Since its doors first swung open in the middle of the Roaring '20s, the imposing and impressive five-star hotel has entertained royalty, film stars, numerous sportsmen and women, loads of celebrities and plenty of the rather well-heeled.
Standing serenely at the top end of that famous drive amidst perfectly manicured lawns, neatly trimmed hedges and colourful flower beds, it exudes quality and evokes an era when the rich and famous visited with the sole purpose of enjoying themselves. And even though times have changed and fashions have moved on, the same single-minded determination to have fun is still at the heart of the Gleneagles experience.
Incidentally, although the occasional young eagle that's been evicted from the nest does, from time to time, put in a fleeting appearance overhead, the name Gleneagles derives not from soaring great birds but from the Gaelic "eaglais" meaning church.

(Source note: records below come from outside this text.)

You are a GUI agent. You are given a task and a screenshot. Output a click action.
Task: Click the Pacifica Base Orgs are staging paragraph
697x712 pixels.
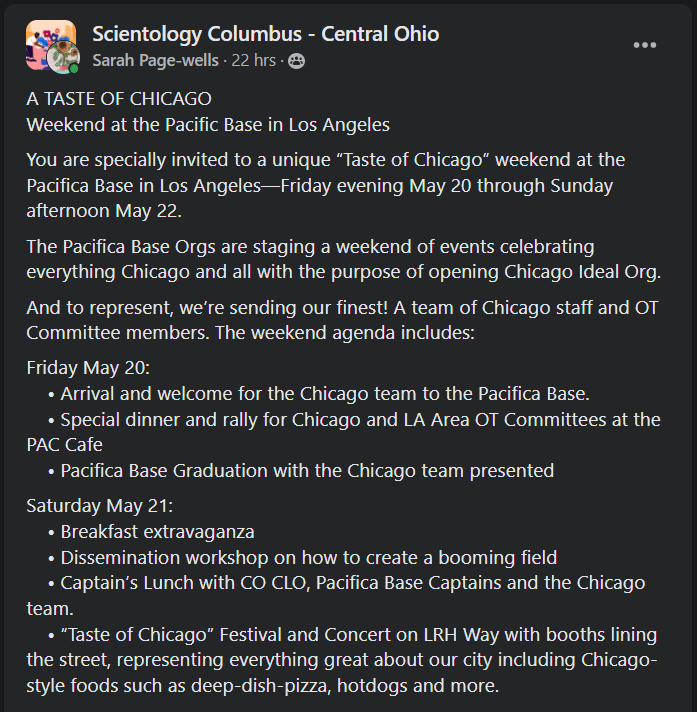(x=344, y=259)
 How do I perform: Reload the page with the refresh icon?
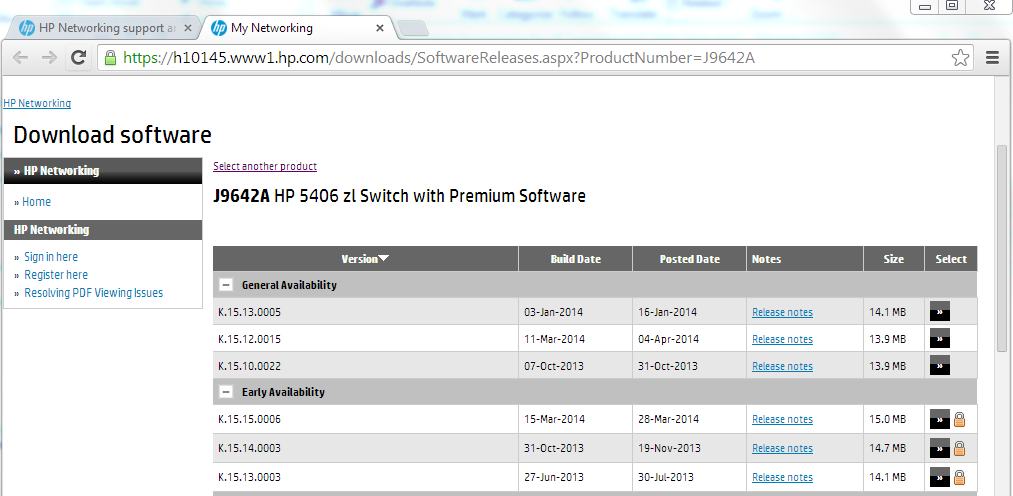coord(78,58)
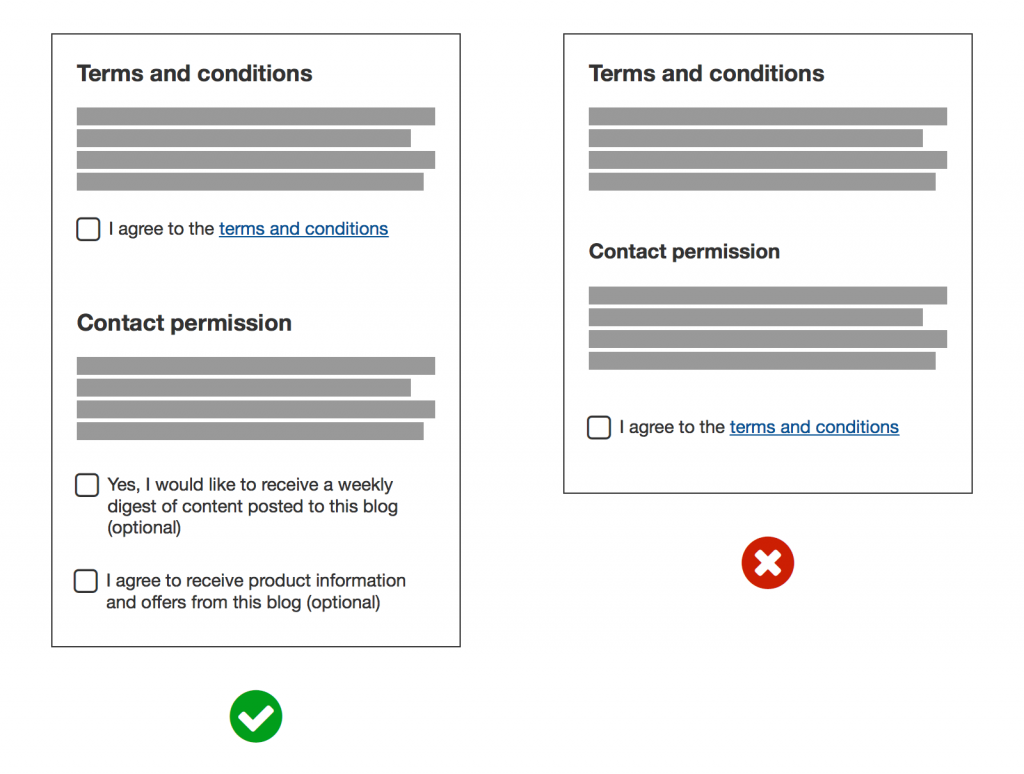Click the grey placeholder text under right Contact permission
The image size is (1024, 774).
(x=767, y=328)
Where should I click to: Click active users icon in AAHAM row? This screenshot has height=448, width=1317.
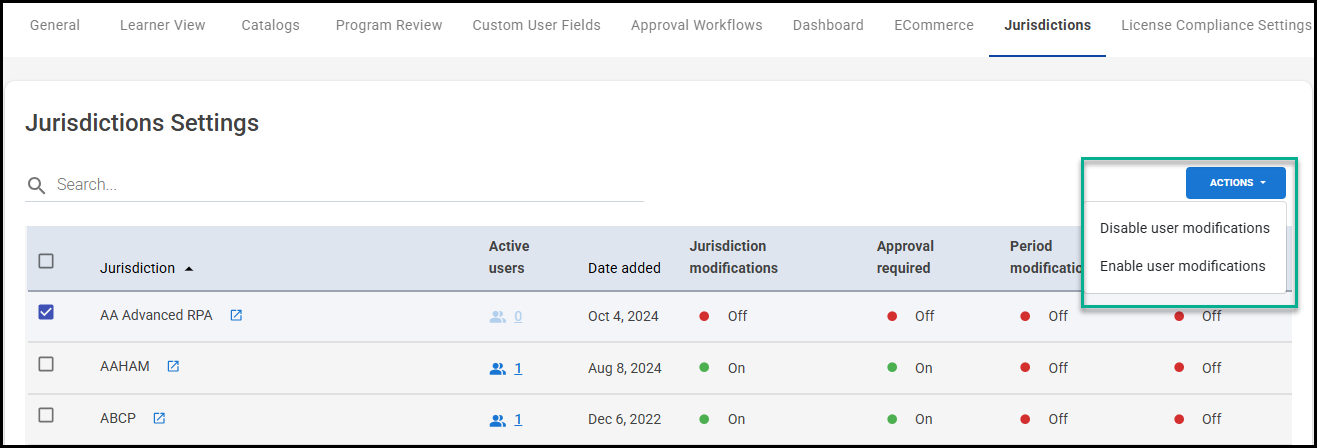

Possibly to make up for any avian disappointment, there is an extremely impressive falconry at Gleneagles that houses dozens of magnificent raptors. There are regular sessions where you can learn how to handle the birds and, for those who fancy it, there's the chance to accompany Harris hawks as they go in pursuit of game birds and rabbits.
As well as hunting, not unsurprisingly, there's shooting and fishing as well on the 850-acre estate, not forgetting horse riding, carriage driving, show jumping, archery, gundog handling, off-road driving, croquet, cycling, walking, swimming, tennis and wildlife photography.
Off course at Gleneagles
For the less energetic, there's an award-winning spa, hair salon, nail bar and a range of shops, including one that only sells whisky.
There are several dining options, including a rare restaurant that boasts two Michelin stars and the popular Dormy Clubhouse.
Inspired by the jazz age glamour of the 1920s, The Bar is the social heart of the hotel. By day, it's great for coffee and shortbread or an informal lunch. In the evening, the lights go down, the music plays softly and extensive but informal research is carried out into the 120 single malt whiskies on offer.
Is this where the Ryder Cup-winning team will congregate on the evening of Sunday, Sept. 28, 2014 to celebrate its success?